# [Task details]
Down to the last line, set the entries down again exactly.

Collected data
════════════════

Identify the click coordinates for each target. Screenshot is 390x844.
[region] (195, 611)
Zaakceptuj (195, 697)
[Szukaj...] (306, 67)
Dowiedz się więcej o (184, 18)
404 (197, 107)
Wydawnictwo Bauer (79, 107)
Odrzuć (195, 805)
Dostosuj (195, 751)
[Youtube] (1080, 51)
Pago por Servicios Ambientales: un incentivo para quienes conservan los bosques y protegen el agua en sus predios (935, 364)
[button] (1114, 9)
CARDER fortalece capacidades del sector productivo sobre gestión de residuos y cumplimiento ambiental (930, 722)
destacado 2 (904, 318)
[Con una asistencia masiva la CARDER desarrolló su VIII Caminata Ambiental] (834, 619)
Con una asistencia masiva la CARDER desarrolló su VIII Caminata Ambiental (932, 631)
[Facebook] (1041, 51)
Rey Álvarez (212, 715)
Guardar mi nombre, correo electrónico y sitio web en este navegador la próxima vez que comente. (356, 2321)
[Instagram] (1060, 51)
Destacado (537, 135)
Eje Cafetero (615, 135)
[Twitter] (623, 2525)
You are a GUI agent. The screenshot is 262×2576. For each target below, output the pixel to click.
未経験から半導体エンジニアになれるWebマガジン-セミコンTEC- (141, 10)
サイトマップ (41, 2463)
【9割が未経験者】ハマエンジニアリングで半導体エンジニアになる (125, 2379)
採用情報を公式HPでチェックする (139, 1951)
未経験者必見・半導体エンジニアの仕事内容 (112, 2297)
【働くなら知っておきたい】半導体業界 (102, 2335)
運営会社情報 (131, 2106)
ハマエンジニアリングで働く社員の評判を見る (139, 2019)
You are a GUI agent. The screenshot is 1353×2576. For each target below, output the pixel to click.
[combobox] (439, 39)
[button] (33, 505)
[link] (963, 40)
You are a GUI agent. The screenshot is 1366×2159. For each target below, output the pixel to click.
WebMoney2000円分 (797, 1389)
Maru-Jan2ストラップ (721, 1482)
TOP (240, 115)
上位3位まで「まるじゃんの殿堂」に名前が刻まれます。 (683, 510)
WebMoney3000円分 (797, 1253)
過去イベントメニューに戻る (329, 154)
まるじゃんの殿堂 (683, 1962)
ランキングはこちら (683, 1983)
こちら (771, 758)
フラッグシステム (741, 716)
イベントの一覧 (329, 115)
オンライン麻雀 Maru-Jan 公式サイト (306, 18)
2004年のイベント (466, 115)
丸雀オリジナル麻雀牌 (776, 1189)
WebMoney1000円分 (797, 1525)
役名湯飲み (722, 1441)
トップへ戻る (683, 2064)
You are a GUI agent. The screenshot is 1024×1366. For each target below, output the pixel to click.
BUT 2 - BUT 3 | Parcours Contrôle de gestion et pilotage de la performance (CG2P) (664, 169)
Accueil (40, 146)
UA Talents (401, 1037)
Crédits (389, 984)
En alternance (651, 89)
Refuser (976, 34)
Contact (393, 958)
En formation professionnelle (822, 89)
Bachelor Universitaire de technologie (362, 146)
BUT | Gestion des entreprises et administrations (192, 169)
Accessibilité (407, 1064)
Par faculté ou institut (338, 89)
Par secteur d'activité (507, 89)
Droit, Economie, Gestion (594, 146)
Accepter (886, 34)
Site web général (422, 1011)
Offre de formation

════════════════

# [Written response]
Identify the click coordinates for each target. Screenshot is 390x844.
[region] (195, 611)
Zaakceptuj (195, 697)
[Szukaj...] (306, 67)
Dowiedz się więcej o (184, 18)
404 (197, 107)
Wydawnictwo Bauer (79, 107)
Odrzuć (195, 805)
Dostosuj (195, 751)
[Youtube] (1080, 51)
Pago por Servicios Ambientales: un incentivo para quienes conservan los bosques y protegen el agua en sus predios (935, 364)
[button] (1114, 9)
CARDER fortalece capacidades del sector productivo sobre gestión de residuos y cumplimiento ambiental (930, 722)
destacado 2 (904, 318)
[Con una asistencia masiva la CARDER desarrolló su VIII Caminata Ambiental] (834, 619)
Con una asistencia masiva la CARDER desarrolló su VIII Caminata Ambiental (932, 631)
[Facebook] (1041, 51)
Rey Álvarez (212, 715)
Guardar mi nombre, correo electrónico y sitio web en este navegador la próxima vez que comente. (356, 2321)
[Instagram] (1060, 51)
Destacado (537, 135)
Eje Cafetero (615, 135)
[Twitter] (623, 2525)
You are a GUI agent. The screenshot is 262×2576. For each target below, output the pixel to click.
未経験から半導体エンジニアになれるWebマガジン-セミコンTEC- (141, 10)
サイトマップ (41, 2463)
【9割が未経験者】ハマエンジニアリングで半導体エンジニアになる (125, 2379)
採用情報を公式HPでチェックする (139, 1951)
未経験者必見・半導体エンジニアの仕事内容 (112, 2297)
【働くなら知っておきたい】半導体業界 (102, 2335)
運営会社情報 (131, 2106)
ハマエンジニアリングで働く社員の評判を見る (139, 2019)
You are a GUI agent. The screenshot is 1353×2576. For each target below, output the pixel to click.
[combobox] (439, 39)
[button] (33, 505)
[link] (963, 40)
You are a GUI agent. The screenshot is 1366×2159. For each target below, output the pixel to click.
WebMoney2000円分 (797, 1389)
Maru-Jan2ストラップ (721, 1482)
TOP (240, 115)
上位3位まで「まるじゃんの殿堂」に名前が刻まれます。 (683, 510)
WebMoney3000円分 (797, 1253)
過去イベントメニューに戻る (329, 154)
まるじゃんの殿堂 (683, 1962)
ランキングはこちら (683, 1983)
こちら (771, 758)
フラッグシステム (741, 716)
イベントの一覧 (329, 115)
オンライン麻雀 Maru-Jan 公式サイト (306, 18)
2004年のイベント (466, 115)
丸雀オリジナル麻雀牌 (776, 1189)
WebMoney1000円分 (797, 1525)
役名湯飲み (722, 1441)
トップへ戻る (683, 2064)
You are a GUI agent. The screenshot is 1024×1366. For each target below, output the pixel to click.
BUT 2 - BUT 3 | Parcours Contrôle de gestion et pilotage de la performance (CG2P) (664, 169)
Accueil (40, 146)
UA Talents (401, 1037)
Crédits (389, 984)
En alternance (651, 89)
Refuser (976, 34)
Contact (393, 958)
En formation professionnelle (822, 89)
Bachelor Universitaire de technologie (362, 146)
BUT | Gestion des entreprises et administrations (192, 169)
Accessibilité (407, 1064)
Par faculté ou institut (338, 89)
Par secteur d'activité (507, 89)
Droit, Economie, Gestion (594, 146)
Accepter (886, 34)
Site web général (422, 1011)
Offre de formation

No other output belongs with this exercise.